The eight members of OPEC+ namely Saudi Arabia, Russia, Iraq, UAE, Kuwait, Kazakhstan, Algeria, and Oman will lift production from October by 137,000 barrels per day.
This, however, is much lower than increases of about 555,000 bpd for September and August and 411,000 bpd in July and June. According to Reuters, Brent crude rose to trade at $66.02 a barrel, while UE West Texas Intermediate crude increased to $62.26 a barrel. ]
Both benchmarks had risen more than $1 earlier in Monday’s session but prices fell more than two per cent on Friday as a weak United States’ jobs report dimmed the outlook for energy demand as they lost more than three per cent last week.

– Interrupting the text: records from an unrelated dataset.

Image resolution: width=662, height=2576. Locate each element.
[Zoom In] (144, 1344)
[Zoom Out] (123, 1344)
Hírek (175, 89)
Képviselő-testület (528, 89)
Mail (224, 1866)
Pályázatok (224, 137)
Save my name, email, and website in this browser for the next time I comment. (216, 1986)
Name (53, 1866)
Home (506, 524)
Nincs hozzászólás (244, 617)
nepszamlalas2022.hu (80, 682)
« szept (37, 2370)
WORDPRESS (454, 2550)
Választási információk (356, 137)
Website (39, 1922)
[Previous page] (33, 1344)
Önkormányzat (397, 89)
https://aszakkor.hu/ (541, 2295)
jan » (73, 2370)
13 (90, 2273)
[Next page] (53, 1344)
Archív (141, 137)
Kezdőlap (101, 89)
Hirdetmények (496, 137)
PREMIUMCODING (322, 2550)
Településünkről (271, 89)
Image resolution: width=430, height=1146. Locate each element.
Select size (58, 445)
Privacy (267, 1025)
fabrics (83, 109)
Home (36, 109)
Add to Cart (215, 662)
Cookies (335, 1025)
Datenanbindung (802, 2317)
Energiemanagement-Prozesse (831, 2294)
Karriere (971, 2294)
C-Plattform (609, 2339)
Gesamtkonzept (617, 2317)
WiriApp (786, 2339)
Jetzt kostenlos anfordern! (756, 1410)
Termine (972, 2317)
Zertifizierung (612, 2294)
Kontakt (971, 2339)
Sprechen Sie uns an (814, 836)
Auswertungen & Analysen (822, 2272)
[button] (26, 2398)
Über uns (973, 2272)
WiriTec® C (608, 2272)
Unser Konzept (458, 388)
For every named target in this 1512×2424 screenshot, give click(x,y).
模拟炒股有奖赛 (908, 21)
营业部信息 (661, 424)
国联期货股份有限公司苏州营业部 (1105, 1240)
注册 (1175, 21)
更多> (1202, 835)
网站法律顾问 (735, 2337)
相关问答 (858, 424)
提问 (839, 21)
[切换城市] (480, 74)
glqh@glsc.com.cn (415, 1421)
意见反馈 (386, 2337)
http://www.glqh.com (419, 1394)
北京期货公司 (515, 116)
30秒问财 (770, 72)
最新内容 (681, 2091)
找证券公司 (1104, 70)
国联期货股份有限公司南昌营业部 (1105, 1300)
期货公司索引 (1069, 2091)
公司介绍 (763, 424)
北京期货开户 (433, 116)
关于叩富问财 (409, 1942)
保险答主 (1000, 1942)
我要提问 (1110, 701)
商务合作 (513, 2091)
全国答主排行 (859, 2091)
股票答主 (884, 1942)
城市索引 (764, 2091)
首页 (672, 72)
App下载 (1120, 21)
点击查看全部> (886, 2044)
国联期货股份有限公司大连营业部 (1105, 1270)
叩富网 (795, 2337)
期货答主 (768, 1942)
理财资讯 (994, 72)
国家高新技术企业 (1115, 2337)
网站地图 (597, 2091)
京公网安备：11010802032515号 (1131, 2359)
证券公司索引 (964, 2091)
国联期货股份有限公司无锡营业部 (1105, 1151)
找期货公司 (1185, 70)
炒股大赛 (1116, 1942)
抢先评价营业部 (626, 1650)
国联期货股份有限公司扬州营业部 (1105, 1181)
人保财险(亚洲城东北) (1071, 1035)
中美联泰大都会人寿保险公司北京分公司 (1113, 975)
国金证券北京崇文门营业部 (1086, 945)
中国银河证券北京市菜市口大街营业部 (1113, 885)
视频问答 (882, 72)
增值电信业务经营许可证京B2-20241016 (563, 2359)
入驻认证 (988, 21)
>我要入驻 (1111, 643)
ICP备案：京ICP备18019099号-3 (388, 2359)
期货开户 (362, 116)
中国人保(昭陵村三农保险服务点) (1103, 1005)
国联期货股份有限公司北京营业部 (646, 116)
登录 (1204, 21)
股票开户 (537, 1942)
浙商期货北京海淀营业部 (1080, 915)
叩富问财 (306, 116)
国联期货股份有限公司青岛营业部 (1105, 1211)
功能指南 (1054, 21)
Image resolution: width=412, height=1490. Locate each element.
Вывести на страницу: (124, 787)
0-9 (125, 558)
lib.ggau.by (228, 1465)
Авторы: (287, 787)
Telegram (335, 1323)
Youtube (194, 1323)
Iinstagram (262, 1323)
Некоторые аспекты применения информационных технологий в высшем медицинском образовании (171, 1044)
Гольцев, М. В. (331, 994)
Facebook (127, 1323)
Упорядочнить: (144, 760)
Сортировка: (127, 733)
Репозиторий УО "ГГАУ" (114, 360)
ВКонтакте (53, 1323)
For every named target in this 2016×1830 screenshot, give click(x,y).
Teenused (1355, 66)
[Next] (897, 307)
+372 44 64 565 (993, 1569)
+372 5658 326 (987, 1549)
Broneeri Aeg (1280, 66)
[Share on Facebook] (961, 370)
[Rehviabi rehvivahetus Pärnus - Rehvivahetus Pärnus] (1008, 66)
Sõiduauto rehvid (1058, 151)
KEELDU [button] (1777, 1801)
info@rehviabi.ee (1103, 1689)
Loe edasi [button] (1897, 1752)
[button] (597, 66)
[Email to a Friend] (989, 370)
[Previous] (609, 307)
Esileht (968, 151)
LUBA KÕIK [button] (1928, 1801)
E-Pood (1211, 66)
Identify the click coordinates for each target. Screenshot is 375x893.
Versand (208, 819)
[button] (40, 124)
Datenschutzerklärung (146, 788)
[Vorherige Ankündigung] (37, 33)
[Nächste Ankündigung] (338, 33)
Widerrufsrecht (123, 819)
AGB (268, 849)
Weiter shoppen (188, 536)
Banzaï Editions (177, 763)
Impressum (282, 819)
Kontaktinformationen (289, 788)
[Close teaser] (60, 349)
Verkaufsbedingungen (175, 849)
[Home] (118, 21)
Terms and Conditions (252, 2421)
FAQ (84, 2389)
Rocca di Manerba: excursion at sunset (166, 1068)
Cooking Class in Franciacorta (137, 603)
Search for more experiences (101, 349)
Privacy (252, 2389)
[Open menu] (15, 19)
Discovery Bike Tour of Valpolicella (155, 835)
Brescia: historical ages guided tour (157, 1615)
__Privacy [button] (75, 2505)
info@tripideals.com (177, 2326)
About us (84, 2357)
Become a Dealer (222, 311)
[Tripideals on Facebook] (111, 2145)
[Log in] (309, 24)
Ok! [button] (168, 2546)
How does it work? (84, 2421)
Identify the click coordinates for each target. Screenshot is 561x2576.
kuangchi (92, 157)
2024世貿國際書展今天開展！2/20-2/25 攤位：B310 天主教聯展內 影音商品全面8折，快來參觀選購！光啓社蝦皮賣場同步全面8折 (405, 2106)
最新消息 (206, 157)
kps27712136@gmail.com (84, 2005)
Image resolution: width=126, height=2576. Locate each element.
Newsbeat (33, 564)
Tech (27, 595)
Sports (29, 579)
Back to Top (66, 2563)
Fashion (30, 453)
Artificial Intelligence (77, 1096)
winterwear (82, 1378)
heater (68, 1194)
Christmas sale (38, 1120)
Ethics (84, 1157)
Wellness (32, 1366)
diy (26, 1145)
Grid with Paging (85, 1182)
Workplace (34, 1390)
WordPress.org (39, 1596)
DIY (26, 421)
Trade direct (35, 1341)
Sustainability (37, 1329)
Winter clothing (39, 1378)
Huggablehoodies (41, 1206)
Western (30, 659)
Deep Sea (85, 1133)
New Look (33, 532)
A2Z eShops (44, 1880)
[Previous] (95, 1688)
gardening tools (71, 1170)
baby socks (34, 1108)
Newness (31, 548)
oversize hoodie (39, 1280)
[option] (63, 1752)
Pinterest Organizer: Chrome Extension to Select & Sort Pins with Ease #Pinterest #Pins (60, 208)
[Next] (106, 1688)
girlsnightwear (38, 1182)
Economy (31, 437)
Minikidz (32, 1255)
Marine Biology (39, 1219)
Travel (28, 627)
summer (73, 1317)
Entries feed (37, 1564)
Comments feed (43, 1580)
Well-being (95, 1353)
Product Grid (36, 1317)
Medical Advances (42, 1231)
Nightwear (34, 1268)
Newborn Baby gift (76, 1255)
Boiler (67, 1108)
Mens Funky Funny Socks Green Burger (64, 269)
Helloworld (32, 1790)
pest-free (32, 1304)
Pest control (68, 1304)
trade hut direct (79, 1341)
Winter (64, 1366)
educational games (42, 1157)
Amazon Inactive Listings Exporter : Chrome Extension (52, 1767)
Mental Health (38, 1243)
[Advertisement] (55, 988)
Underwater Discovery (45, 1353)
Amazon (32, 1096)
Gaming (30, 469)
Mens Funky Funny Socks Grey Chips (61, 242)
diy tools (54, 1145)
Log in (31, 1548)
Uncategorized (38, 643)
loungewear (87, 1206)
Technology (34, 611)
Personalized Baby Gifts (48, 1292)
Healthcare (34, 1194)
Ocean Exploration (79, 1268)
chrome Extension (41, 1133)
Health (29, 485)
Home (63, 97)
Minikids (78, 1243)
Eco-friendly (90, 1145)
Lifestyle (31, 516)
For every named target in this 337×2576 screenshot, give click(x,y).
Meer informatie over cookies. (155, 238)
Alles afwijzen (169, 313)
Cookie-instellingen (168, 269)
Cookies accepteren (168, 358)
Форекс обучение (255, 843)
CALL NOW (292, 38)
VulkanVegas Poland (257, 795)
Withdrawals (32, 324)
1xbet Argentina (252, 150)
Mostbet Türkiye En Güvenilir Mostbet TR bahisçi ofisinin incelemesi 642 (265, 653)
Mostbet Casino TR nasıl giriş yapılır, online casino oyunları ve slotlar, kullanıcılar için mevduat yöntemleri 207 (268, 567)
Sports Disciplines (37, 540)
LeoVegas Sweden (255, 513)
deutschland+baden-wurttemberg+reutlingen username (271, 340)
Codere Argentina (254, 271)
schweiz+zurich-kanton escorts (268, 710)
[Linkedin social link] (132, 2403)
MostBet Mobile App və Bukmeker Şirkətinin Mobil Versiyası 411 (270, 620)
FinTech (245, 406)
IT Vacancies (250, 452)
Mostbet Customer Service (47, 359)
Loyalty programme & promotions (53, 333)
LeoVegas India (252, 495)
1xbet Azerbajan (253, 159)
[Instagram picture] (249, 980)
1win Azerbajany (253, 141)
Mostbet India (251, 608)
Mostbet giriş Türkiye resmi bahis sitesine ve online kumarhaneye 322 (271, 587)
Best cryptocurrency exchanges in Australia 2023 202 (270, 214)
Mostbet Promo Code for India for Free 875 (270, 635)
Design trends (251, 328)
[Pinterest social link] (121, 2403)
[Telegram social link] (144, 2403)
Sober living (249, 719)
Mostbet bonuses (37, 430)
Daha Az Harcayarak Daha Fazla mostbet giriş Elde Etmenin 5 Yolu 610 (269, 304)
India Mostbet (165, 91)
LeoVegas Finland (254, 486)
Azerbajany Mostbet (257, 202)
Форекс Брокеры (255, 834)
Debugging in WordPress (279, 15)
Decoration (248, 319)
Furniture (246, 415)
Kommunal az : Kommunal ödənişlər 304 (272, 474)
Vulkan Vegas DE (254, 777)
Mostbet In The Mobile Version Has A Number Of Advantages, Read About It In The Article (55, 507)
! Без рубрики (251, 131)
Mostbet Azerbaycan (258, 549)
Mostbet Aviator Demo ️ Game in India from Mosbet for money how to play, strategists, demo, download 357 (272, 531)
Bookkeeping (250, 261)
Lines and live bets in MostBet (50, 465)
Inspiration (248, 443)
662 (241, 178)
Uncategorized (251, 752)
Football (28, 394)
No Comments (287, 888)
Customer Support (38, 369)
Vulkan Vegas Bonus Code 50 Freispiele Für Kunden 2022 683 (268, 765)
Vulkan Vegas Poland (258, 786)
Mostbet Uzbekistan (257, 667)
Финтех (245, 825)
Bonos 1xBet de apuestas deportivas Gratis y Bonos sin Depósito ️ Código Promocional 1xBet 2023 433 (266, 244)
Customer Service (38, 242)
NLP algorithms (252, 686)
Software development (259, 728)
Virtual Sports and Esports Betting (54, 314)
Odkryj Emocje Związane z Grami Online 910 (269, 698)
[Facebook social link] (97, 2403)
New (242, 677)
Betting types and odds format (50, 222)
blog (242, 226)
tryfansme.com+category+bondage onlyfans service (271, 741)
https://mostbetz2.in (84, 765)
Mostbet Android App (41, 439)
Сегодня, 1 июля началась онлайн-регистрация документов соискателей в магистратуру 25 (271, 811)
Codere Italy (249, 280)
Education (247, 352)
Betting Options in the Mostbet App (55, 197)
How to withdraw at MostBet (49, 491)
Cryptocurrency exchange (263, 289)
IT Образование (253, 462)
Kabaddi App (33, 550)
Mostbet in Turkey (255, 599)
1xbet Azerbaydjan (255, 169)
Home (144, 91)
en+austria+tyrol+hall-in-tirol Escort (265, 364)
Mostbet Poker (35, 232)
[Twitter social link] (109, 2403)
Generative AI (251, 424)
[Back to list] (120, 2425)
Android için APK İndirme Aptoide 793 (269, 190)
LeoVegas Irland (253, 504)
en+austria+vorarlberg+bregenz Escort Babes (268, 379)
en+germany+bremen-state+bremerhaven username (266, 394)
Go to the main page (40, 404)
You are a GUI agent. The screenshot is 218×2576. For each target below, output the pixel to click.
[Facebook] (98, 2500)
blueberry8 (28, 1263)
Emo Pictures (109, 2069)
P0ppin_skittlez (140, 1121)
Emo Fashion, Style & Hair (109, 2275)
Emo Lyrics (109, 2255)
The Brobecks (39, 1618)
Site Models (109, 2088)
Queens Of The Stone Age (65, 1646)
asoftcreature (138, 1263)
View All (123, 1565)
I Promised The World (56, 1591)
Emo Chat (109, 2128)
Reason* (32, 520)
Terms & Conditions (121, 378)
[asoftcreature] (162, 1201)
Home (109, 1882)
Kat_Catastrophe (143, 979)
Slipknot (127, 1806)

Head of commodity strategy at Saxo Bank, Ole Hansen, said: “The market had run ahead of itself in regard to this OPEC+ increase. Today we’re seeing a classic sell the rumour, buy the fact reaction. OPEC+, which includes Russia and other allies, agreed on Sunday to further raise oil production from October.
Saudi Arabia, the world’s top oil exporter, cut the official selling price for the Arab Light crude it sells to Asia a day after OPEC+ producers agreed the output hike.
Rystad Energy Chief Economist Claudio Galimberti said in a note: “Riyadh and its allies signaled a decisive pivot: defending market share now outweighs defending prices. “By allowing supply back into a market moving toward surplus, OPEC+ is playing offense, not defense. Traders have been put on notice.”